Canadian commodity prices resumed their downward spiral in September, with the TD Commodity Price Index falling sharply to its lowest level in more than two years.
The 18-item TDCI fell by 7% in September, led by a plunge in natural gas prices and more moderate price declines in twelve other components of the index. “The widespread weakness in commodity prices reflects deteriorating world demand and the uncertainty created by the September 11th terrorist attacks on the United States,” says Craig Alexander, senior economist at TD Bank.
Although it is impossible to assess the full economic consequences of the terrorist strike, TD says that the disruptions will clearly exacerbate the economic slowdown underway in the U.S. “The rest of the world will not be immune to the U.S. downturn, as international trade and global corporate profits will be sharply curtailed by the weakness in the world’s largest economy,” notes Alexander.
TD economists forecast that the world economy will expand by a mere 2.2% this year. “While the current environment is negative for commodity prices, the global recession is likely to be both shallow and brief. Lower interest rates and stimulative fiscal policies are expected to fuel an economic recovery next year, which should lead to a gradual rising trend in commodity prices,” says Alexander.
Higher inventories sparked a 24% drop in natural gas prices in September. Crude oil prices dropped sharply to around US$22 per barrel in late September, thanks to declining global demand and OPEC’s decision to leave production quotas unchanged.
Base metals suffered in September, as the terrorist attacks postponed the prospects for a recovery in global industrial activity. Nickel prices fared the worst, dropping 9% in September.

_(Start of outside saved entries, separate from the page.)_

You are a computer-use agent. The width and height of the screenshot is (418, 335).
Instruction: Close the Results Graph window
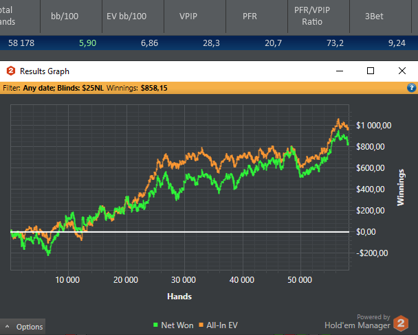pos(402,71)
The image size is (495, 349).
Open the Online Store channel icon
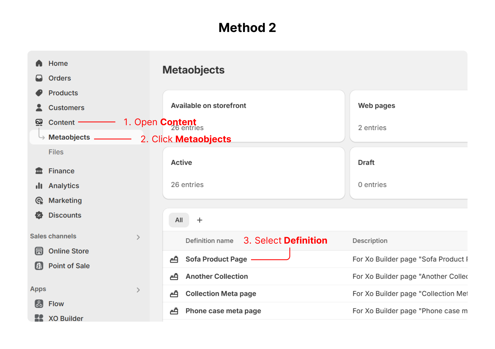click(x=39, y=251)
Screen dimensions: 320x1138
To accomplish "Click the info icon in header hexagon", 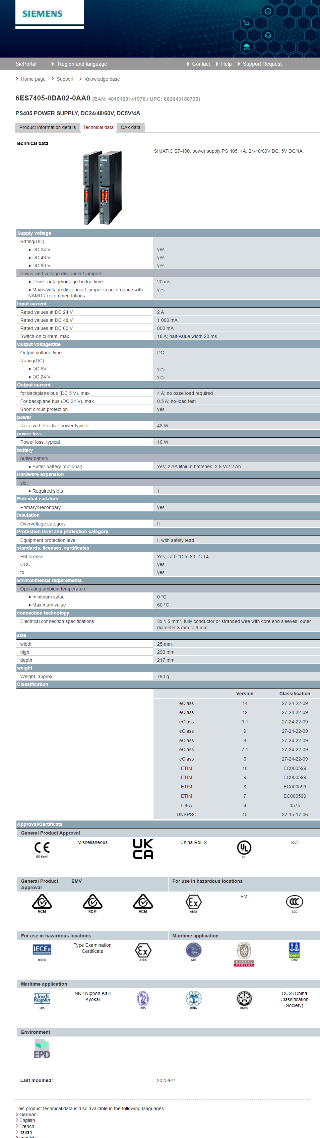I will pos(268,11).
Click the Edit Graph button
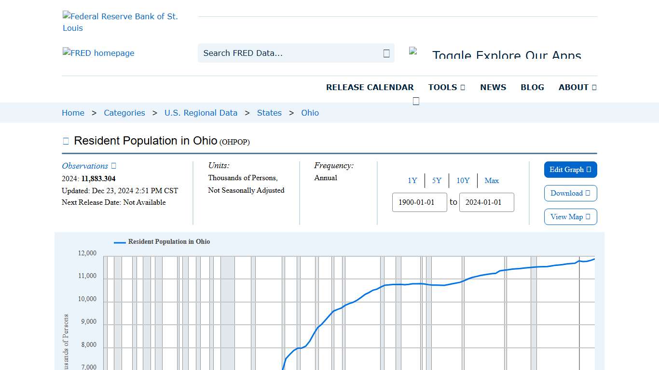The height and width of the screenshot is (370, 659). pyautogui.click(x=570, y=170)
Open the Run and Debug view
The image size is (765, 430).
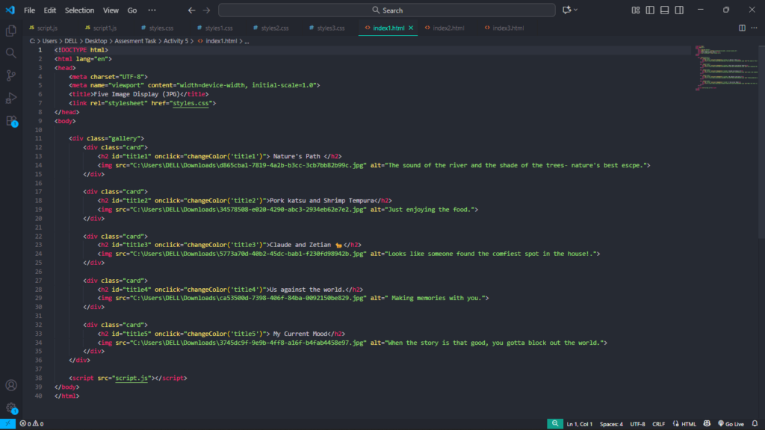tap(11, 98)
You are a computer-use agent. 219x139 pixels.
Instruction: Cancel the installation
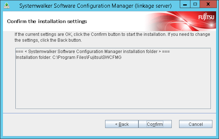pos(196,124)
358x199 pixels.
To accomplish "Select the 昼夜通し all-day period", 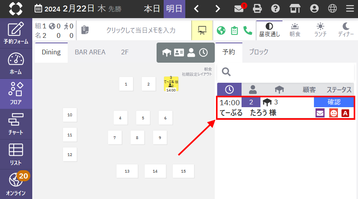I will 269,30.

Zinc was down 4%. Since the start of the year, copper prices have dropped 20%, and aluminum prices fell 18%. In the wake of the terrorist attacks, gold averaged US$284 per ounce for the month, up almost US$12 from August. “In the near-term, gold will to continue to fetch a premium, with prices likely to end the year at close to US$290,” says Alexander.
Lumber prices, which surged in August after the U.S. levied a 19.3% countervailing duty on Canadian softwood lumber, gave back most of those gains in September. “Although the trade dispute will put upward pressure on prices, the economic downturn will significantly reduce construction demand for lumber, preventing producers from passing along the added costs and suggesting that lumber prices will trend lower before the end of the year,” observes Alexander.
The TDCI agricultural sub-index retreated for the second consecutive month in September, as prices of canola, flaxseed, hogs and cattle fell, more than offsetting slight increases in wheat and barley.